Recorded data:
• • • • •
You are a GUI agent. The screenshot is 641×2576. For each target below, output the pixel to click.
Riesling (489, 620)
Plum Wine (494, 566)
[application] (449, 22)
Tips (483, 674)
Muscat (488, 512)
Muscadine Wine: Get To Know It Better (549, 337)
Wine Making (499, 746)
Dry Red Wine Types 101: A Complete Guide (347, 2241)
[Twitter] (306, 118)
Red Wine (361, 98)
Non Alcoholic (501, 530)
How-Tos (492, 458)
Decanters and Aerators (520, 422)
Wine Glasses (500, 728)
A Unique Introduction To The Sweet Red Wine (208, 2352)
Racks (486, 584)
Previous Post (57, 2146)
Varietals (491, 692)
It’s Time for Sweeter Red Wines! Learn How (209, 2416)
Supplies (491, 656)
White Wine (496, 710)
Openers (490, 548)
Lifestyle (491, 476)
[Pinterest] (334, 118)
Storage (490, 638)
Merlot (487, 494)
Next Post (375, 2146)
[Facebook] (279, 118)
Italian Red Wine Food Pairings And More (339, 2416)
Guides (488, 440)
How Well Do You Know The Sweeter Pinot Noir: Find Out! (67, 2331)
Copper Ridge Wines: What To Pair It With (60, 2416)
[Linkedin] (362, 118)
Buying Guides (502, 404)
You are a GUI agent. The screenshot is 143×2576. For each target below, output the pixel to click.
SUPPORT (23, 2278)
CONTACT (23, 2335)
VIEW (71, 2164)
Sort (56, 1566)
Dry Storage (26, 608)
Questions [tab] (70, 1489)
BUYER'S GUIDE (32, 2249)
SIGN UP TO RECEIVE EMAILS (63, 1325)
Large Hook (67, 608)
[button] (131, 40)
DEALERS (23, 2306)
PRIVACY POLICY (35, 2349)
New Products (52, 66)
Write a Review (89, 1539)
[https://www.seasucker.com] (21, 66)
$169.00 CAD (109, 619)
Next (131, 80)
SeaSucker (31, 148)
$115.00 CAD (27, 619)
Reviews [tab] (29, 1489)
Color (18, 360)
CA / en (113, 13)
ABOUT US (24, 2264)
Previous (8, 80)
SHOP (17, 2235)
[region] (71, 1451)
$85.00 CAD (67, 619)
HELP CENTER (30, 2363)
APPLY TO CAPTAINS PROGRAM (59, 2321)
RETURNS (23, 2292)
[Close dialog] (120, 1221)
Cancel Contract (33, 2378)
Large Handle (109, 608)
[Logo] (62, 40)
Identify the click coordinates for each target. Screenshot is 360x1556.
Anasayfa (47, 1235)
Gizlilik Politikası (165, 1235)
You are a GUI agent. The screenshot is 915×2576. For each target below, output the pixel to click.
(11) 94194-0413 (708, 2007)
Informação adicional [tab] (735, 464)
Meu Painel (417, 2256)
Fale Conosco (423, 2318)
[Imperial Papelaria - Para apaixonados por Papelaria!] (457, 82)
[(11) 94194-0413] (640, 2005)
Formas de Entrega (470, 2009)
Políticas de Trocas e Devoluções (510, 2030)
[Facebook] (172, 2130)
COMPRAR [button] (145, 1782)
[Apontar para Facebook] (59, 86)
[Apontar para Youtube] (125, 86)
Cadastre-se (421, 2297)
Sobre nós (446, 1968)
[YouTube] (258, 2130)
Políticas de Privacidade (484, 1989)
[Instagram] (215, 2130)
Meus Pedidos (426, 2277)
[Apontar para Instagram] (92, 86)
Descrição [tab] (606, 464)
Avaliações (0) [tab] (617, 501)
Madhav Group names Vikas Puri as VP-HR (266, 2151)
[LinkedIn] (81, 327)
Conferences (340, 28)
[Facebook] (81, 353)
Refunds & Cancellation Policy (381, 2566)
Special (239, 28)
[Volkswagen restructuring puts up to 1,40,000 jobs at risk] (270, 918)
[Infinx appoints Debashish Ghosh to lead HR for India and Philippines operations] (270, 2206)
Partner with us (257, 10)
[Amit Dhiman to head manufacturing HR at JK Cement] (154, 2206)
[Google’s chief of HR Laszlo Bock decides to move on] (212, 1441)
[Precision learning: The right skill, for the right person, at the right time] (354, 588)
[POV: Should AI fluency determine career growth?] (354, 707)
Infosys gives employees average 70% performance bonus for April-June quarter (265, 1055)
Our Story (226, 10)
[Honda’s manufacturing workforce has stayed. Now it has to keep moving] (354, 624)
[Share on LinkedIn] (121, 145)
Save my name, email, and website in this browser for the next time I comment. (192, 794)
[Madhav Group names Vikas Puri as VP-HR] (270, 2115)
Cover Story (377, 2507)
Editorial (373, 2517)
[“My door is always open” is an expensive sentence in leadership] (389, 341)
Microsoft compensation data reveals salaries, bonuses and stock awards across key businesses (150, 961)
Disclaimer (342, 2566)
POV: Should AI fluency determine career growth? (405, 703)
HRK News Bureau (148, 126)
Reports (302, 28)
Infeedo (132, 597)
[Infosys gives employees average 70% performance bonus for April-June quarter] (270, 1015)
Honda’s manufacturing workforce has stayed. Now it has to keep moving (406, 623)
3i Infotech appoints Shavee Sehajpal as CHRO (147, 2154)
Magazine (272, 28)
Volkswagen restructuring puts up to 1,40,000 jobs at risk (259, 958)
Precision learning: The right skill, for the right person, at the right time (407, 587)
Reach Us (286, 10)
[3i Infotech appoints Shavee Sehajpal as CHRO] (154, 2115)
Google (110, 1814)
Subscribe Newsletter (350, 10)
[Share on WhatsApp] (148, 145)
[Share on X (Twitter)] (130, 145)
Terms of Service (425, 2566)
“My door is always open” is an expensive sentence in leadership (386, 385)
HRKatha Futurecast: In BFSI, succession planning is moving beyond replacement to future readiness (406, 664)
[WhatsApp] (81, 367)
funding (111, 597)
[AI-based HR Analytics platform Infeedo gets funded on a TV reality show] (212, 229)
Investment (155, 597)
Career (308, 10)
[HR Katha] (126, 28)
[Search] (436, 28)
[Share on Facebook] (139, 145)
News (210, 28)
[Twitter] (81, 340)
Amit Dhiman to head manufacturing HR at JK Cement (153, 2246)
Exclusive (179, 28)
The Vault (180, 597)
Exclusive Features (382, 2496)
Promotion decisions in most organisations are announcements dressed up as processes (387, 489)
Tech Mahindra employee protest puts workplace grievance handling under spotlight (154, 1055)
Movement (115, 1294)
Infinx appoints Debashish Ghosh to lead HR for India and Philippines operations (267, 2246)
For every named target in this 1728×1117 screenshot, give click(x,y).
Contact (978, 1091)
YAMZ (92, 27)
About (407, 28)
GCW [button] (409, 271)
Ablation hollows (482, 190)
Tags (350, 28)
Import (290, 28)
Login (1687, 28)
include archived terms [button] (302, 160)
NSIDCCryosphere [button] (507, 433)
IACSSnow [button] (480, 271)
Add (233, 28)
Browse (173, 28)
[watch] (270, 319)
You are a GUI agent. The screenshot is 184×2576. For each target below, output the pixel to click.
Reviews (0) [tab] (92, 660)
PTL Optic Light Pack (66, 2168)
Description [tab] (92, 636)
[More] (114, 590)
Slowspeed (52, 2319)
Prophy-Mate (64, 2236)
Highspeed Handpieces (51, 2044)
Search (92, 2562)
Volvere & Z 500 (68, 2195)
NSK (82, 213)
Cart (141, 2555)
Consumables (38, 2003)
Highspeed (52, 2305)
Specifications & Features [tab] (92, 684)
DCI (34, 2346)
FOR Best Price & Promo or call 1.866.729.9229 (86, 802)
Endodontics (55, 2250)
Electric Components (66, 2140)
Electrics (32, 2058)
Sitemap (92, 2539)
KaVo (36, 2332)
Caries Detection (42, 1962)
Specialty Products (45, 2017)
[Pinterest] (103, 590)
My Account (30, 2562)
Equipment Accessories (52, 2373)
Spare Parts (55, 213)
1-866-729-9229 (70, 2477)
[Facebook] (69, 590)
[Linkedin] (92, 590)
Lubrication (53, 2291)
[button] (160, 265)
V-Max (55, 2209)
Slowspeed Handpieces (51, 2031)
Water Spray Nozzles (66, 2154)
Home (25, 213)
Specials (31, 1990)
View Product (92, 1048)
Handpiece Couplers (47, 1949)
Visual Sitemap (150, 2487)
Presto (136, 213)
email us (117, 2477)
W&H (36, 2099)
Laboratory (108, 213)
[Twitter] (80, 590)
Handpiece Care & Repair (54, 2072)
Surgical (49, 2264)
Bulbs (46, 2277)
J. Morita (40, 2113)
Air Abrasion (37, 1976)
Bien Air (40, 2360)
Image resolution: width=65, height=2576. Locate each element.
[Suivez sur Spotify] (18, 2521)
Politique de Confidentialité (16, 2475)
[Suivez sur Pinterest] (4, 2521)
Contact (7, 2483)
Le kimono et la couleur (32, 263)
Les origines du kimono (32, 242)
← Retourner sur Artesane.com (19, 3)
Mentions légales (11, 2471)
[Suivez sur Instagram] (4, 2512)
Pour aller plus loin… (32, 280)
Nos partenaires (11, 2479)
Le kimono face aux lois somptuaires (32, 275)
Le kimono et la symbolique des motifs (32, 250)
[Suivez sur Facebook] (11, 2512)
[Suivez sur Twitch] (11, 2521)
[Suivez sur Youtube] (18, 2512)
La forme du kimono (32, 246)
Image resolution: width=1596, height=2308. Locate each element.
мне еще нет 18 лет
• • • • •
ASSIGNMENT >> Where the data above reaches the line holding "Non Alcoholic (501, 530)", begin printing, and stop after the line holding "Buying Guides (502, 404)". Each line must be reproduced exactly, with nothing else added.

SOLVED EXERCISE >>
Non Alcoholic (501, 530)
How-Tos (492, 458)
Decanters and Aerators (520, 422)
Wine Glasses (500, 728)
A Unique Introduction To The Sweet Red Wine (208, 2352)
Racks (486, 584)
Previous Post (57, 2146)
Varietals (491, 692)
It’s Time for Sweeter Red Wines! Learn How (209, 2416)
Supplies (491, 656)
White Wine (496, 710)
Openers (490, 548)
Lifestyle (491, 476)
[Pinterest] (334, 118)
Storage (490, 638)
Merlot (487, 494)
Next Post (375, 2146)
[Facebook] (279, 118)
Italian Red Wine Food Pairings And More (339, 2416)
Guides (488, 440)
How Well Do You Know The Sweeter Pinot Noir: Find Out! (67, 2331)
Copper Ridge Wines: What To Pair It With (60, 2416)
[Linkedin] (362, 118)
Buying Guides (502, 404)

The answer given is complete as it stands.